Data supplied:
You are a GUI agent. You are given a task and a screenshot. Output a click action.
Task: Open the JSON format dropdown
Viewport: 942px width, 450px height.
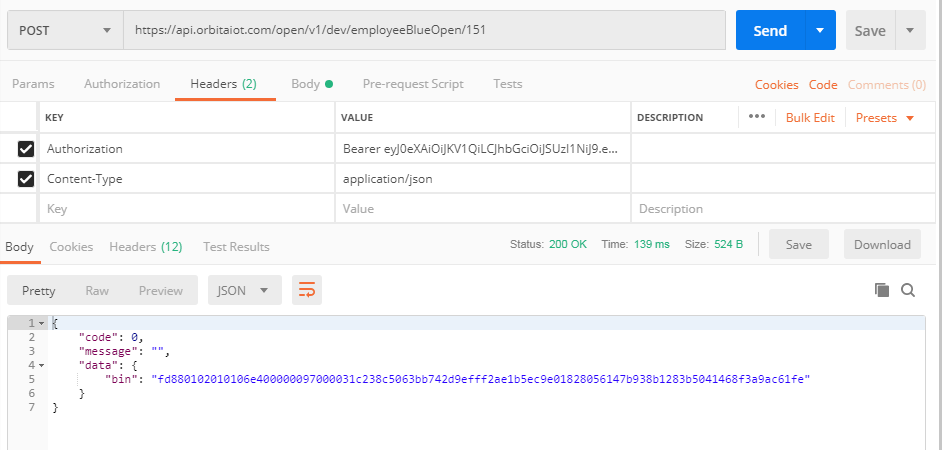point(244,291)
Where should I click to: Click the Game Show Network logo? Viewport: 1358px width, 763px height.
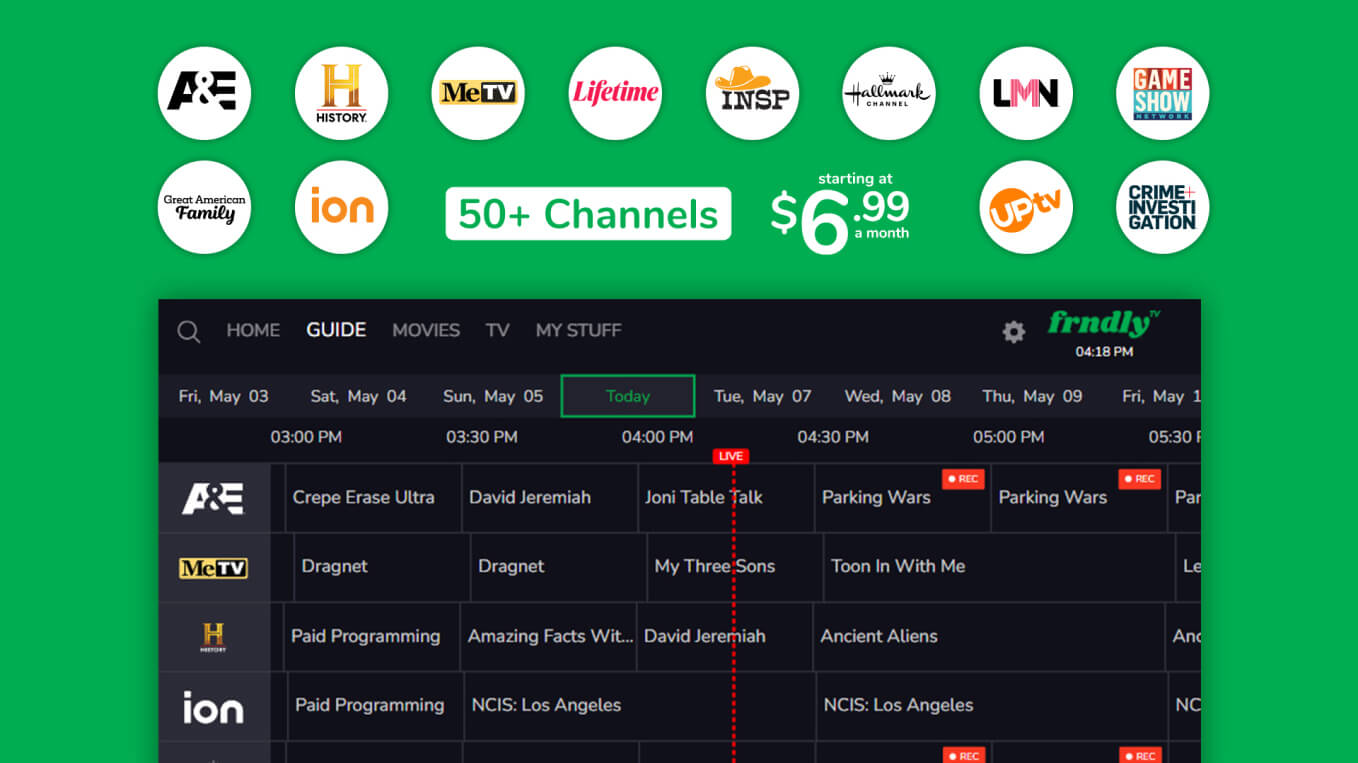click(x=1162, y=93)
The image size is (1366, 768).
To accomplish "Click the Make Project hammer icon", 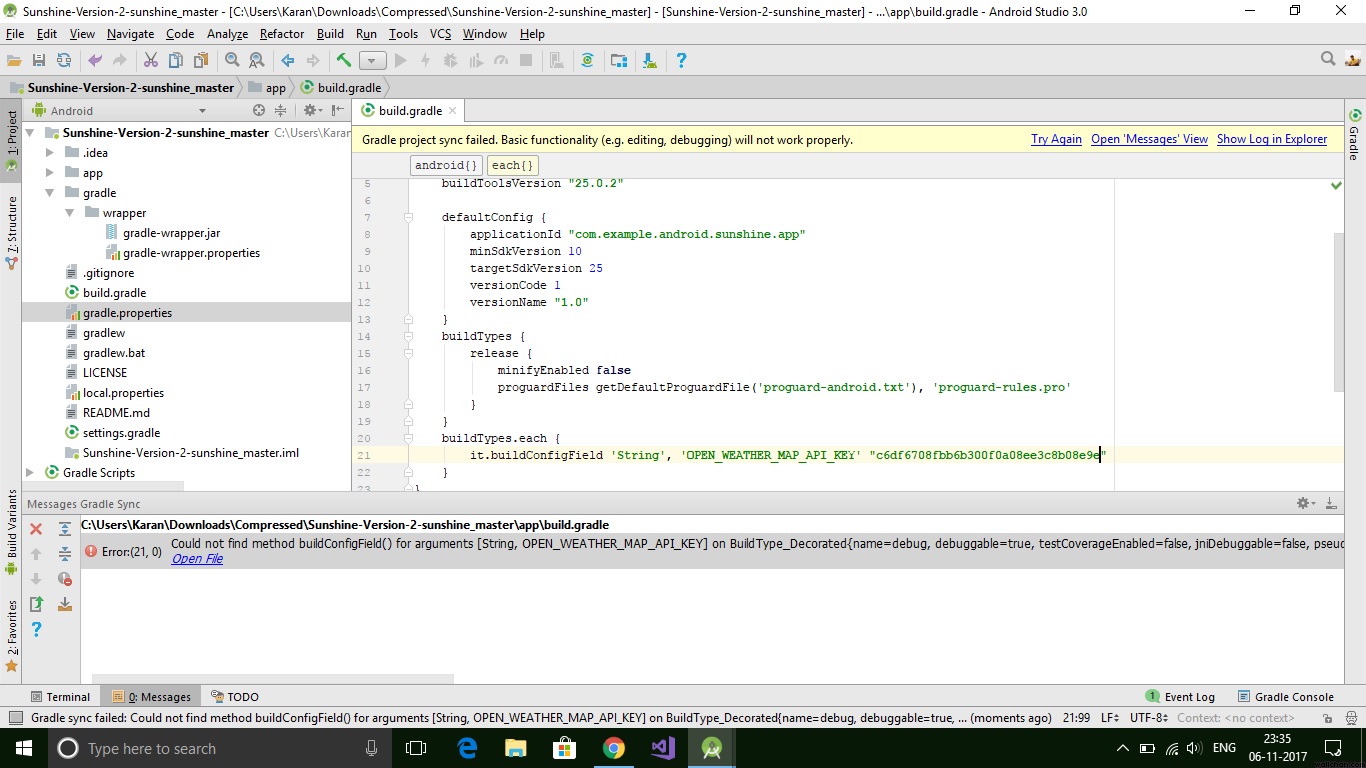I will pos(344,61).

Instructions for the task: Using the listing above, repeat word for word each line from the one with "Task: Open the JSON format dropdown" down to the one with "The image size is (1366, 768).", both included. Omit all pictures.

Answer below:
Task: Open the JSON format dropdown
Viewport: 942px width, 450px height.
point(244,291)
Where should I click to: Click the Game Show Network logo? Viewport: 1358px width, 763px height.
click(x=1162, y=93)
The image size is (1366, 768).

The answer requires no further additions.